Ola Simonsson
Sound of Noise part d'une idée si précise qu'elle ressemble à un manifeste : traiter la ville comme une partition clandestine, détourner ses machines, ses objets et ses routines pour en faire une émeute musicale. Chez Ola Simonsson, coréalisateur décisif de cet objet singulier venu de Suède, la mise en scène ne sépare jamais le geste sonore du geste comique, ni l'absurde du contrôle social. Il appartient à une lignée rare de cinéastes pour qui le rythme n'est pas un supplément esthétique, mais l'ossature même du monde filmé.
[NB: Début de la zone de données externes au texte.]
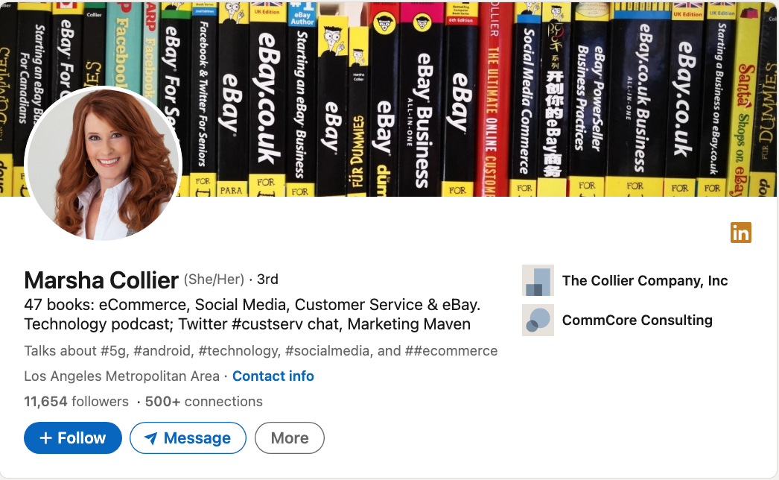Screen dimensions: 779x480
Task: Click the #socialmedia hashtag topic
Action: point(328,350)
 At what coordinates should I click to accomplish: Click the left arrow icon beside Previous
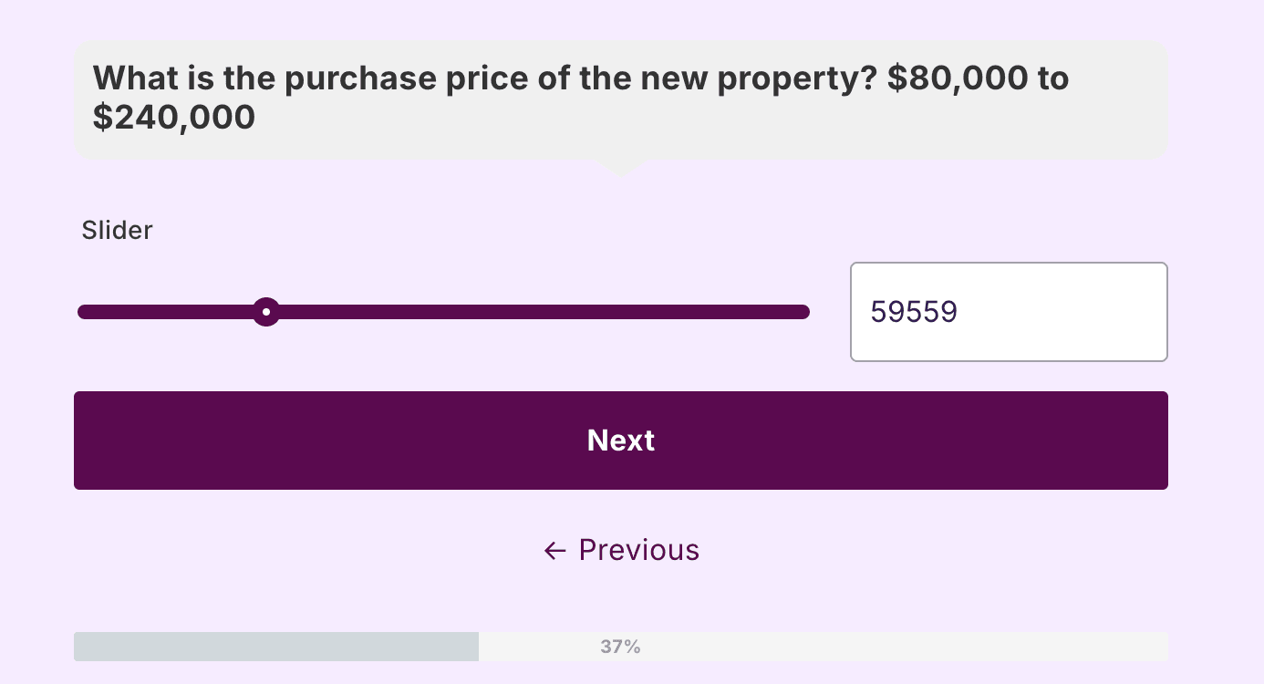(554, 550)
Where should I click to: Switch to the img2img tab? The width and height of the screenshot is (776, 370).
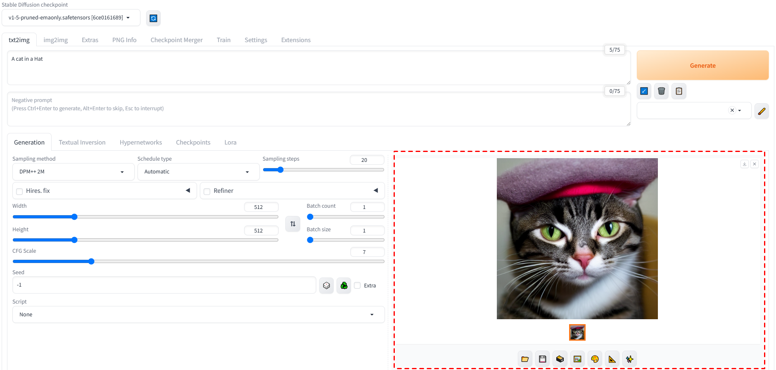tap(55, 40)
Ce point de départ pourrait faire croire à un pur jeu conceptuel. Ce serait mal lire son travail. Simonsson comprend que toute organisation sonore implique une organisation du pouvoir. Qui a le droit de faire du bruit ? Qui impose le silence ? Quels corps sont jugés harmonieux, quels autres perturbateurs ? Derrière l'élan ludique de ses films, il y a une vraie attention aux mécanismes d'ordre qui structurent l'espace public. L'humour devient alors une manière de faire dérailler la norme, de montrer qu'une société apparemment bien réglée repose souvent sur une intolérance profonde à l'imprévu.
Cette intelligence du désordre fait beaucoup pour sa singularité. Dans le cinéma européen des années 2010, nombreux sont les auteurs qui se sont tournés vers une gravité austère. Simonsson suit une autre voie : il prend au sérieux la fantaisie, la chorégraphie, la répétition burlesque, sans jamais les réduire à de simples effets de style. Le rire, chez lui, n'est pas la suspension de la pensée. C'est une méthode d'analyse. Il révèle ce qu'il y a de ridicule dans les appareils disciplinaires, dans les hiérarchies du bon goût, dans les institutions qui se pensent rationnelles alors qu'elles tremblent dès qu'un rythme non autorisé s'empare d'elles.
Il faut aussi parler de sa manière de filmer les corps. Son cinéma se nourrit de gestes précis, presque mécaniques, mais toujours traversés par une énergie de libération. Les interprètes ne sont pas seulement là pour porter une intrigue. Ils composent un réseau de mouvements, de réponses, d'accélérations, de syncopes. Cette physicalité le rapproche par moments d'un cinéma expérimental accessible, capable d'ouvrir des formes sans perdre le spectateur. Simonsson aime les dispositifs, mais il sait leur donner une impulsion immédiatement sensible.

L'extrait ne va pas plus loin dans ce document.